Depuis Bruxelles, le président Emmanuel Macron a défendu l'accord et mis en garde contre des attitudes "néoprotectionnistes" qui refuseraient la réciprocité des échanges.

"Ce sont les mêmes qui viennent me demander +Monsieur le président aidez-nous à accéder au marché chinois (...) au marché brésilien, à tel ou tel marché+. Mais le monde vit comment quand on accède à un marché ? Le marché veut accéder à nous !", a estimé M. Macron.

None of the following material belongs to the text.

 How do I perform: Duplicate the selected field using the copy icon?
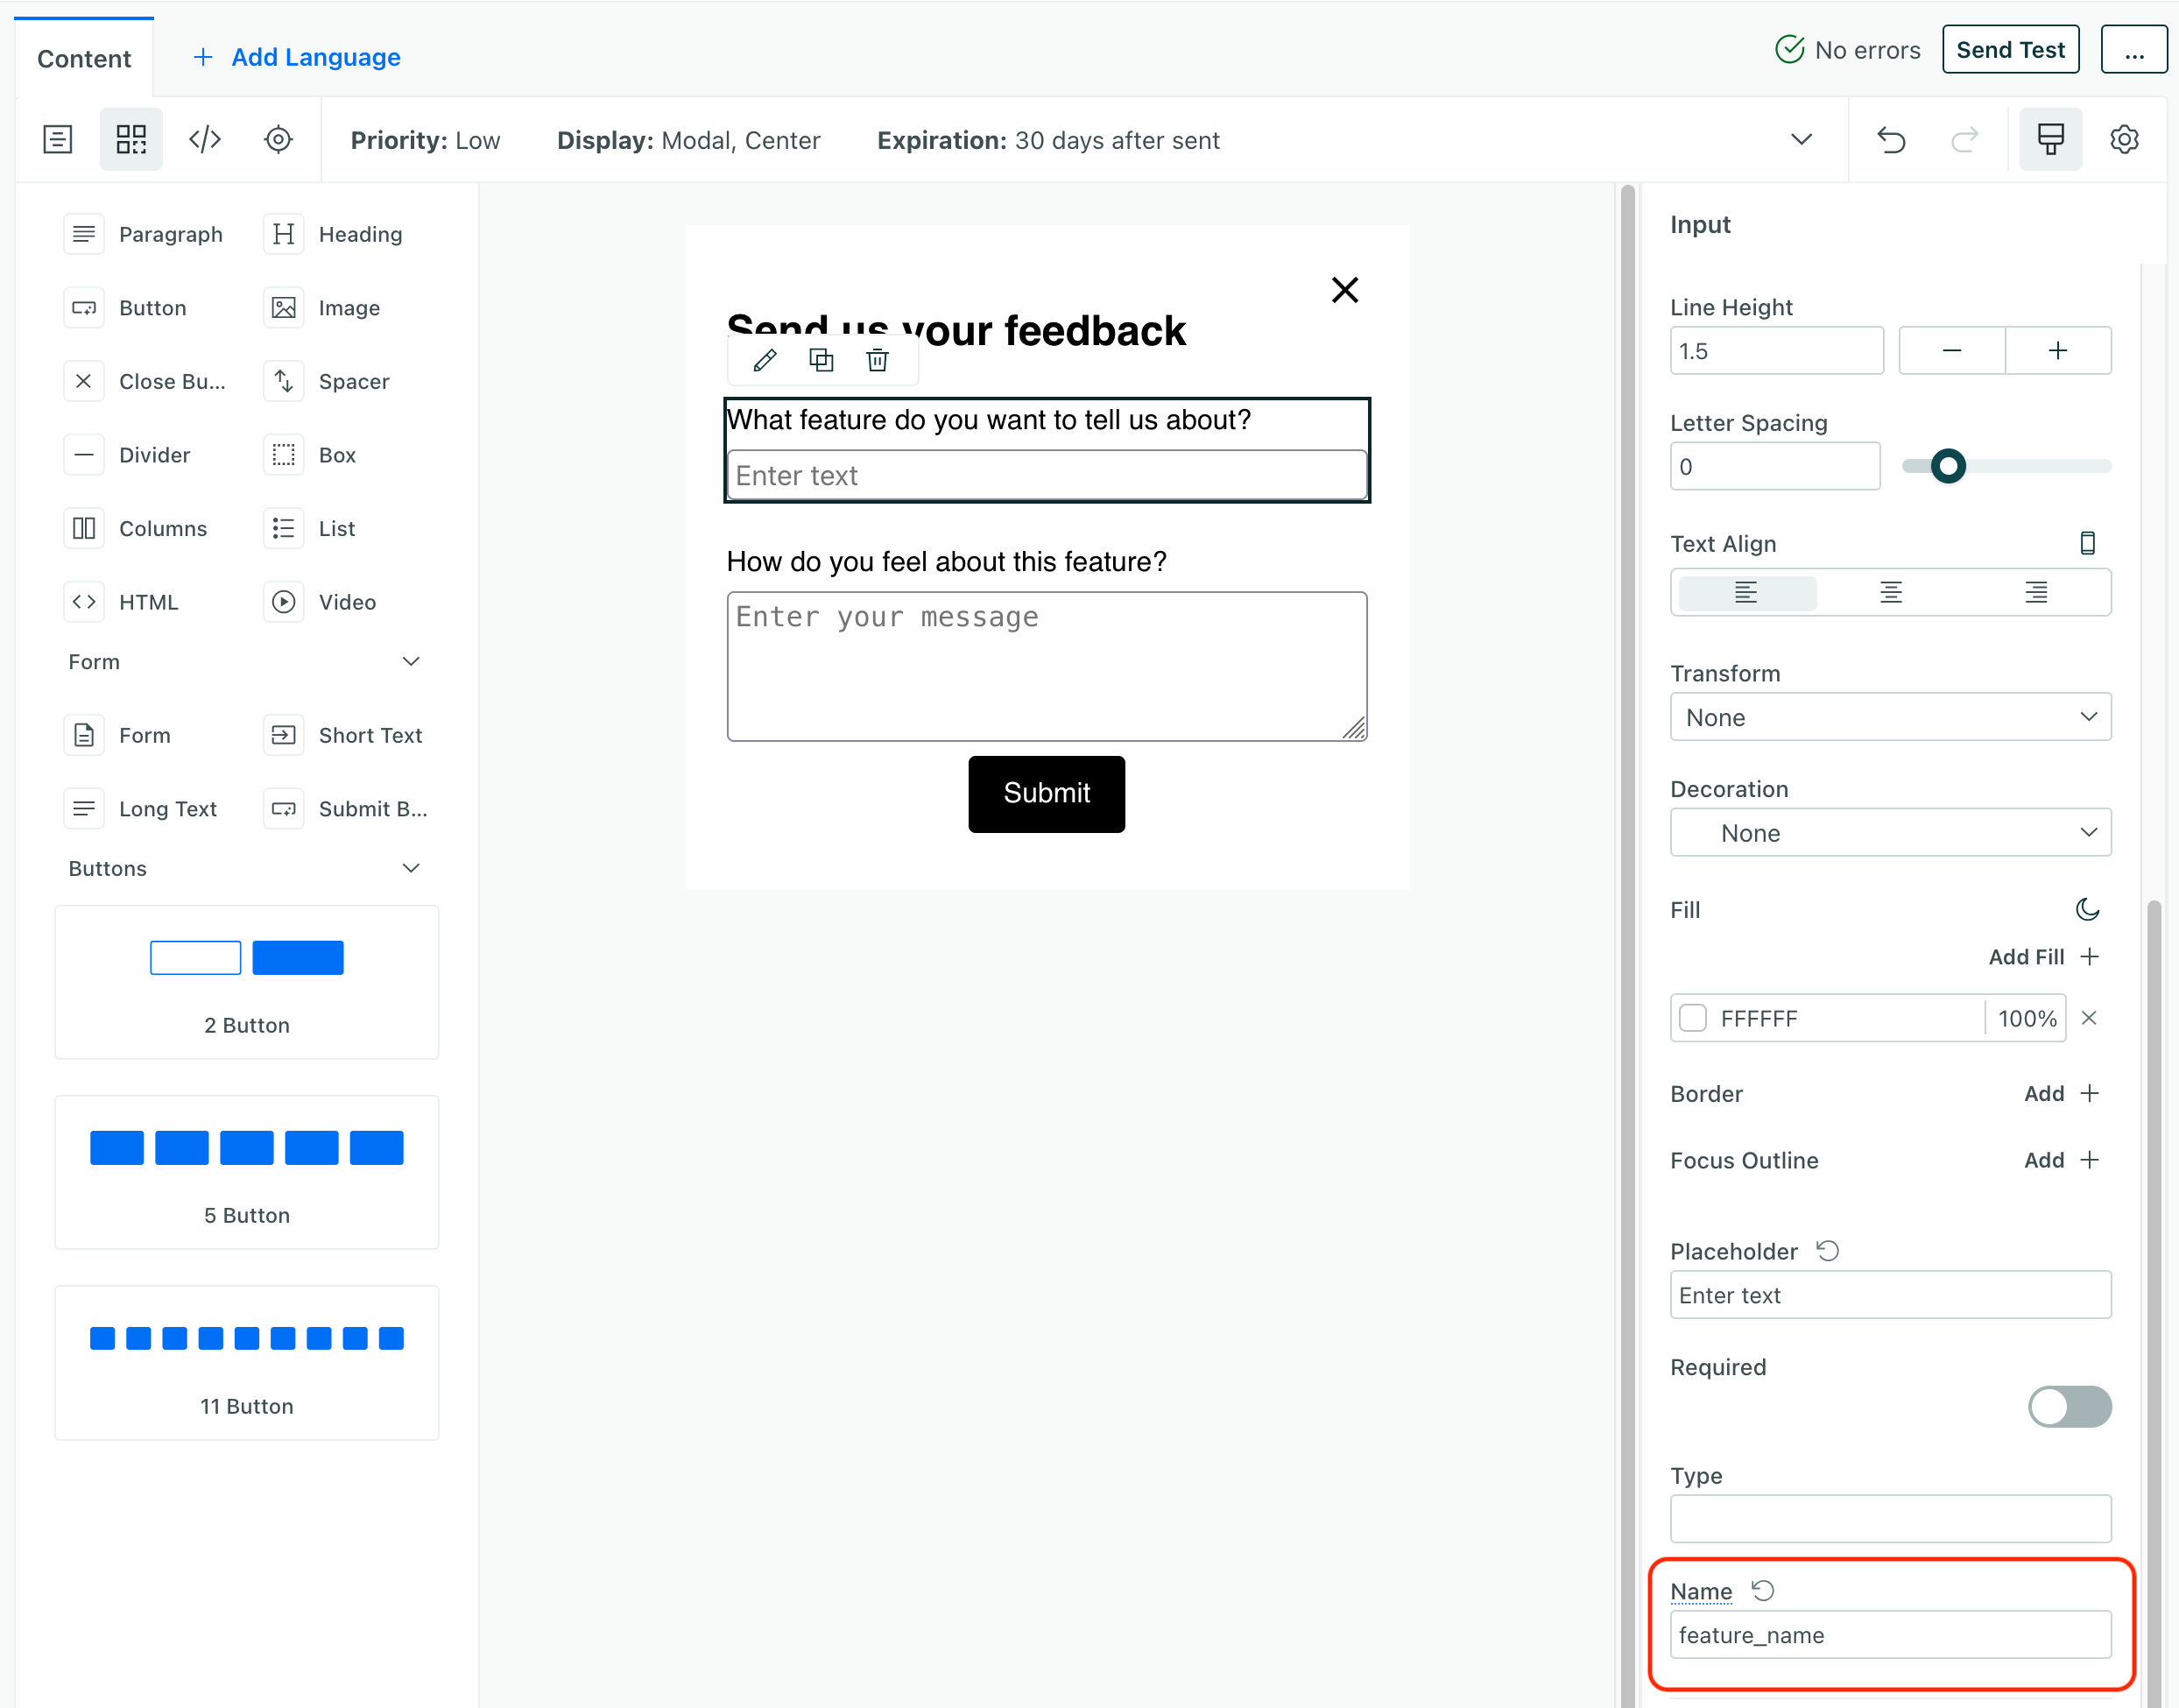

Il a assuré que, côté européen, des dispositions ont été prises pour protéger, via des quotas, des filières sensibles comme le boeuf et le sucre et évoqué une clause de sauvegarde qui permettrait de suspendre l'accord s'il venait à déséquilibrer en profondeur une filière.

Bruno Dufayet, président de la Fédération nationale bovine (FNB) et éleveur dans le Cantal, a annoncé à l'AFP sa présence devant la préfecture d'Aurillac pour dénoncer "les incohérences du gouvernement", et "montrer le ras-le-bol" des éleveurs.

Des rassemblements étaient prévus devant de nombreuses préfectures.

Dans la Loire, une soixantaine d'agriculteurs ont symboliquement déposé dans le calme leurs vêtements et leurs bottes devant la préfecture de Saint-Etienne.

Au préfet venu à leur rencontre, ils ont "fait part de l'absence de cohérence entre cet accord et les engagements sur les objectifs annoncés en faveur d'une alimentation saine", selon Guillaume Tailland, directeur de la FDSEA (départementale).

A Lille, une trentaine de personnes ont organisé un barbecue devant la préfecture avec des tracteurs et des pancartes tricolores: "j'aime manger français". Au Mans, ils étaient une quarantaine avec des tracteurs et une remorque remplie de pneus à stationner devant la cathédrale.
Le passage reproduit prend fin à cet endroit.